Elle pourrait sembler désarmante cette gamine qui du haut de ses quelques années n’a pour meilleure copine que le miroir rectangulaire d’une armoire à trois sous dans la pièce de ce deuxième étage où elle vit dans cette maison de la banlieue rouge de Paris. Elle s’assied sur un tabouret, se met face au miroir, raconte à sa copine des histoires de petites filles de 7 ans…  Son imagination va bon train sûrement.

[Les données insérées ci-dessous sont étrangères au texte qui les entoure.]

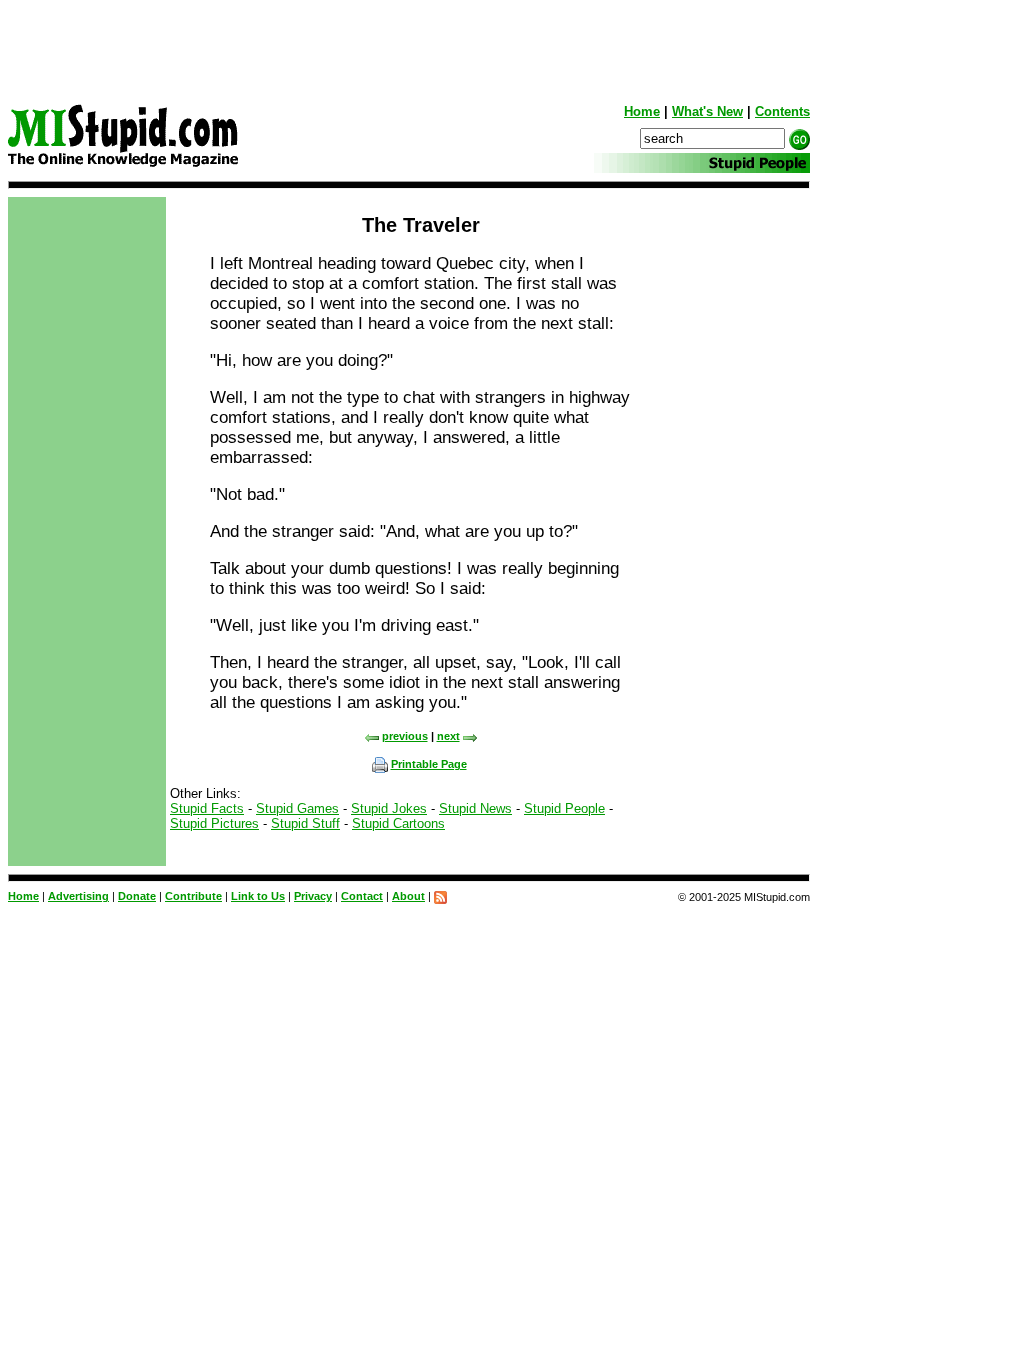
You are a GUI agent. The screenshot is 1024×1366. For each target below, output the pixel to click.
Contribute (193, 896)
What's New (707, 111)
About (408, 896)
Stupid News (475, 808)
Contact (362, 896)
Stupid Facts (207, 808)
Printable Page (429, 764)
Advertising (78, 896)
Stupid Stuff (305, 823)
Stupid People (564, 808)
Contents (782, 111)
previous (405, 736)
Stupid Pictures (214, 823)
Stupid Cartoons (398, 823)
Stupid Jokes (389, 808)
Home (642, 111)
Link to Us (258, 896)
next (448, 736)
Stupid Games (297, 808)
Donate (137, 896)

Blonde comme les blés, elle aime la douceur, les rires soudains pour n’importe quoi. Elle est gaie de nature. Ne se pose aucune question existentielle. Pourquoi suis-je si blonde ? maman, si brune si italienne, pourquoi n’ai-je pas de père près de moi, comme les copines ? Pourquoi passer toutes ces vacances face à un miroir au lieu de connaître les plaisirs de l’extérieur. La rébellion, elle ne sait même pas que ça existe. Elle voit déjà tout en beau. Ses histoires à l’amie du miroir finissent toujours bien, jamais de colère ou de drame. Il était une fois…Elle en est là, vivant entre femmes. Sa grand-mère adorée et sa maman, puis sa maman un jour partant tout là-bas en Afrique, arrivera une tante bien silencieuse, mais qui l’aidera à se laver la tête. L’emmènera au cinéma. Elle découvrira avec elle les péplums du moment. Innocente, elle ne sait pas qu’elle va être subjuguée à vie par les bruns héros des films. Les bruns baraqués. Hercule c’est son idole. Steve Reeves. Insensible sera au charme de Fanfan La Tulipe. Oui, pourtant découvrira là ce dix-huitième siècle. Là naîtra une passion pour l’histoire. La petite histoire.
Ecolière disciplinée, elle aime ça lire les lignes, écrire sur les lignes. Elle aime les mots sans savoir qu’elle les aime. Elle aime. Cette petite fille aime.
Tout un monde lui échappe. Elle ne se pose pas de questions. Prend ce qui vient. Accepte ce qui vient dans cette maison où elle vit.